Крестьяне-то бесперечь грешат и тянут грехи в монастырь, а монахи их отмаливают, да не даром. За отмоленье крестьяне и землю вспашут, и луг скосят, и делянки в лесу вырубят; бабы снопы повяжут, и сады уберут, и холстов монахам наткут, и за коровами, за птицей походят, — вот громадное монастырское имение и справлено. За это измученные, зарезавшиеся на работе, голодные, оборванные крестьяне идут домой чистенькие от грехов, как младенцы новорожденные, а монахи садятся за стол и вкусно и сытно едят, по кельям и винцо попивают.
Опять у монастыря и другой доход. Прогнали крестьяне по монастырской дороге скот — плати. Упустили крестьяне лошадь на монастырскую землю — плати. Пошли бабы грибков набрать в монастырский лес — плати. Крестьянин плачет, а монахи радуются, — много доходу.
Так и жили, с одной стороны — деревня, с другой — монастырь.
«К на-ам!.. к на-ам!..»
Идут в монастырь старухи, молодые бабы, девки; несут ребятишек, идут крестьяне, несут свое горе, свою нужду, несут к богу да к попу, — куда же крестьянину больше и нести? Не к кому во всем свете.
А поп накроет епитрахилью и скороговоркой (очередь-то исповедников — страсть!) спрашивает грехи. Ох, много у крестьянина грехов, на воз не заберешь. А поп уже: «Отпускается и разрешается... во имя отца и сына...»

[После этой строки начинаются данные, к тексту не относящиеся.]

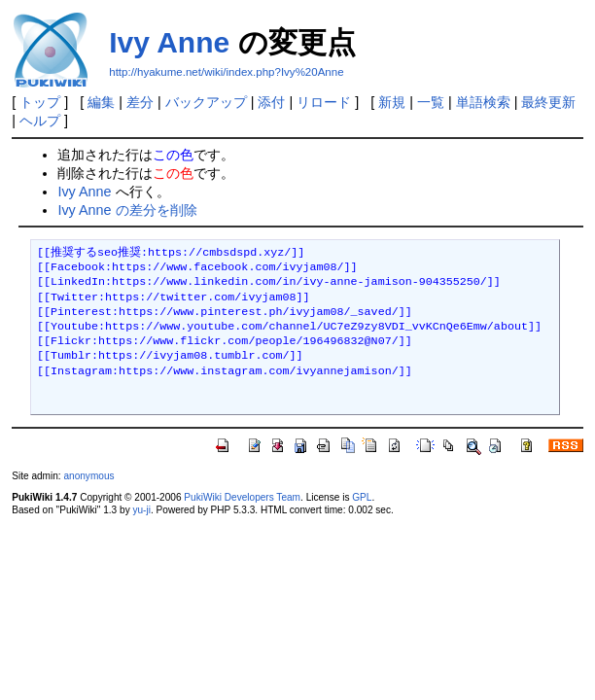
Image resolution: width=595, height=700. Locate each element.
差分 (140, 102)
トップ (40, 102)
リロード (324, 102)
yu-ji (141, 509)
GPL (362, 497)
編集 (101, 102)
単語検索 (483, 102)
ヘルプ (40, 121)
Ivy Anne (169, 42)
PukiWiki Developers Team (242, 497)
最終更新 (548, 102)
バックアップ (206, 102)
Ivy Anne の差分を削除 (126, 210)
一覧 (431, 102)
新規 (392, 102)
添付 (271, 102)
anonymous (88, 475)
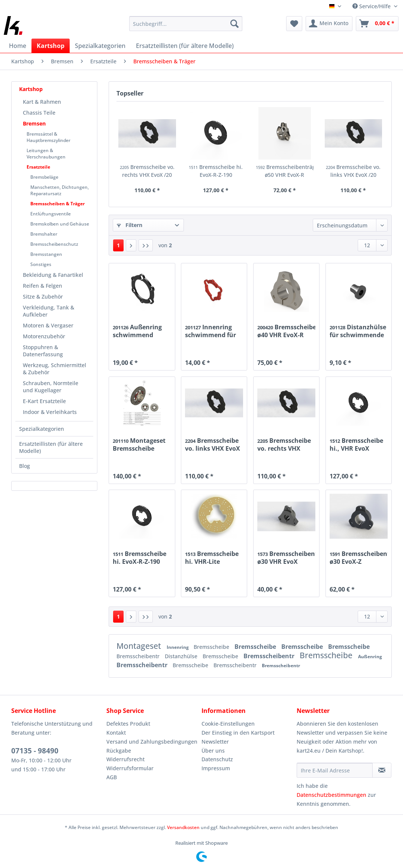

Только с бабами поп подолгу и ласково толкует под епитрахилью, подробно выспрашивает грехи и ласково и громко именем бога отпускает их.
А бабы и рады. Поп все время — и в проповедях, и на дому с молитвой, и где встретится — всегда громким, покоряющим голосом говорит крестьянам о грехах, об аде, о пещи огненной, где гореть крестьянам в огне неугасимом.
И начинают верить крестьяне: все несчастья, все горести, все беды, все разорение — от грехов; кабы не грехи, жили бы беспечально.
Пришел хромой солдат. Накрыл его поп, спрашивает про грехи. Твердит солдат: «Грешен, грешен, грешен...» А поп спрашивает:
— Не палил ли бариновы скирды? Не резал ли сиськи помещичьим коровам? Не поджигал ли усадьбу?
Затаился хромой и сказал глухим голосом:
— Нет... в этом не грешен, батюшка.
— Отпускается и разрешается... отца и сына...
Подошла хромого баба, положила поклон, накрыл поп и слышит — шепчут истомленные, истрескавшиеся бабьи губы:
— Грешная... грешная... грешная, батюшка.
А поп строго:
— Помни, грех смертный на исповеди перед самим невидимо присутствующим богом укрывать грехи.
И загремел поп божеским гневом:
— Проклятие господне незамолимое на том, кто перед господом не откроет свою грешную душу!
Потом опять заговорил ласково и внушительно:
— Не палил ли твой муж бариновы скирды? Не резал ли сиськи помещичьим коровам? Не поджигал ли усадьбу?
Задрожала баба, от пят до головы задрожала, и чует — замерла вся церковь. А церковь все та же: одни крестятся, другие стоят на коленках и кладут поклоны, третьи возжигают свечечки перед ликами святых, а иные сидят на полу, дожидаются исповеди, — как было в церкви, так и есть. Стоит баба ни жива ни мертва. И так рванулось сердце у ней, а вдруг скажет она последний страшный грех, очистится душа, как говорил батюшка, от всякия скверны, и господь оглянется на них, снимет все тягости, все горести, все бедствия-несчастия, всю нищету снимет со всей деревни, и перестанут умирать от голоду ребятишки, перестанут их бесперечь таскать на погост, перестанут маяться неизбывной маятой крестьяне и бабы, вздохнут все.